2 Xiaohong Guan, Xi'an Jiaotong University, China

3 Prof. Yang Shi, University of Victoria, Canada

Talk Title: Distributed Model Predictive Control for Cyber-Physical Systems

Abstract: Advanced control technologies for cyber-physical systems have received great attention in the control community due to its wide application areas. Network-induced limitations may be caused by the presence of a communication channel, or because of the efficient assignment of power and other limited resources. Cyber-physical systems represent a large class of smart systems that encompass cyberand physical components, seamlessly integrated and closely interacting to autonomously sense and manipulate the changing state of the physical system. These systems involve a high degree of complexity at numerous spatial and temporal scales and highly networked communications integrating computational and physical components. Model predictive control (MPC) is a promising paradigm for high-performance and cost-effective control of networked and distributed cyber-physical systems. This talk will firstly summarize the major application requirements and challenges to tackle and innovate in designing, implementing, deploying and operating cyber-physical systems. Further, distributed MPC design methods will be presented. Finally, the application of distribute MPC methods will be discussed.

4 Prof. Zhongsheng Hou, Qingdao University, China

Talk Title: PID and Its Puzzles——MFAC and Progress

Abstract: Many practical processes generate and store a huge amount of process data, which contains all the valuable information of the process operations and the equipment. How to use these process data, both on-line and off-line, to directly determine the controller structure, tune the controller parameter, design the output prediction, make the performance assessment, etc., would have great significance when the process models are unavailable. Therefore, the establishment on the data driven control theory is an urgent and important issue both for the theoretical development and field applications of the control theory. This talk includes four parts. The first is a brief survey on the existing problems of PID controller; The second is the dynamic linearization data modeling method for nonlinear systems; The third part will present the model free adaptive control (MFAC), including the indirect MFAC, the direct MFAC, and its progress; The final one is the MFAC application to a benchmark problem.

5 Prof.
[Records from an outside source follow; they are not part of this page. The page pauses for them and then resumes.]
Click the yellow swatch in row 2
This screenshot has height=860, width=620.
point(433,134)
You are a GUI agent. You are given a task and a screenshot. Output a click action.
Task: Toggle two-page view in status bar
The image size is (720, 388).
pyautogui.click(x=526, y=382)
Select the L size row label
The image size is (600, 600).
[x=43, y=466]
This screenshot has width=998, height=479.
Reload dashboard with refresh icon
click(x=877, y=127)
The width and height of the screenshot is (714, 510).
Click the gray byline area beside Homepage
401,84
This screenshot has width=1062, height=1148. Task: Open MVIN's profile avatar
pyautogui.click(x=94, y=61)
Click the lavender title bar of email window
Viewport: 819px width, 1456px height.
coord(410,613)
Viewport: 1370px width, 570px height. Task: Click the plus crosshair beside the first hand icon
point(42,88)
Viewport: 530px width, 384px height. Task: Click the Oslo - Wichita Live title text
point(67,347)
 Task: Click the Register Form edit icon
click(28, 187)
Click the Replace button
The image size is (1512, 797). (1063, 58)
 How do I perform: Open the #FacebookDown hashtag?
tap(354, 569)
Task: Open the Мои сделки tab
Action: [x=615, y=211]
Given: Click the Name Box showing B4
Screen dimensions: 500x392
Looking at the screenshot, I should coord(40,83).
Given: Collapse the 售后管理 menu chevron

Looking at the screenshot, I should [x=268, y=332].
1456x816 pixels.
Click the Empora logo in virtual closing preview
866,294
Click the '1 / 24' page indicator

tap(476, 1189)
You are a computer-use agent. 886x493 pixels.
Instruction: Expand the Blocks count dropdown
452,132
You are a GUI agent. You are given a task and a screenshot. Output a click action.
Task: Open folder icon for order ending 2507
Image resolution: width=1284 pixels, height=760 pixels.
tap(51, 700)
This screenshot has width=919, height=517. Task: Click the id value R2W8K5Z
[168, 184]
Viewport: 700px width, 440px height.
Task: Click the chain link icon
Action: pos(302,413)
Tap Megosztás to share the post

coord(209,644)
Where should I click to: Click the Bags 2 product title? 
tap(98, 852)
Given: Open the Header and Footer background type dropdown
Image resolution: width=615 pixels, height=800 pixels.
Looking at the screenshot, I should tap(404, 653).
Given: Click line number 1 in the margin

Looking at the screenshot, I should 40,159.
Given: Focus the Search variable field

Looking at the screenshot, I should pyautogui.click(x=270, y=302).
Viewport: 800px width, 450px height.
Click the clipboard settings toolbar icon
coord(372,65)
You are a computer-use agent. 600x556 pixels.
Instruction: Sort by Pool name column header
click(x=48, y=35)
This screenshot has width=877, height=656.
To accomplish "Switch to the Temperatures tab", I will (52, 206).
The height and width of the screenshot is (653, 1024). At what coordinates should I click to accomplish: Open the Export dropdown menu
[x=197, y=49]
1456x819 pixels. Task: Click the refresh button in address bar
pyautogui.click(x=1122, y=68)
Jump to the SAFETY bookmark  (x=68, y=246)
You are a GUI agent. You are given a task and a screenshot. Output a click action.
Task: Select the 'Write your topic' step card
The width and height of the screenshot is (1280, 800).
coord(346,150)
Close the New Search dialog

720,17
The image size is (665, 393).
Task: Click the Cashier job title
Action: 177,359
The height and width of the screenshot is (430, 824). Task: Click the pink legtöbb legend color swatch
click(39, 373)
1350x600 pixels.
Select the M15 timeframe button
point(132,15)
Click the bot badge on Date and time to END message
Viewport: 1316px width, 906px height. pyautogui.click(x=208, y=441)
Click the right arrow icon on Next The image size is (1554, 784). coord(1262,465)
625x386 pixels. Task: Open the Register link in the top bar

Wei Ren, University of California, Riverside, USA

Talk Title: Distributed dynamic state estimation in sensor networks: Consistency, confidence, and convergence

Abstract: The problem of distributed dynamic state estimation using networked local agents with sensing and communication abilities, has become a popular research area in recent years due to its wide range of applications such as target tracking, region monitoring and area surveillance. Specifically, we consider the scenario where the local agents take local measurements and communicate with only their nearby neighbors to estimate the state of interest in a cooperative and fully distributed manner. A distributed hybrid information fusion (DHIF) algorithm is proposed in the scenario where the process model of the target and the sensing models of the local agents are linear and time varying. The proposed DHIF algorithm is shown to be fully distributed and hence scalable, to be run in an automated manner and hence adaptive to locally unknown changes in the network, to have agents communicate for only once during each sampling time interval and hence inexpensive in communication, and to be able to track the interested state with uniformly upper bounded estimate error covariance. It is also explored very mild conditions on general directed time-varying graphs and joint network observability/detectability to guarantee the stochastic stability of the proposed algorithm.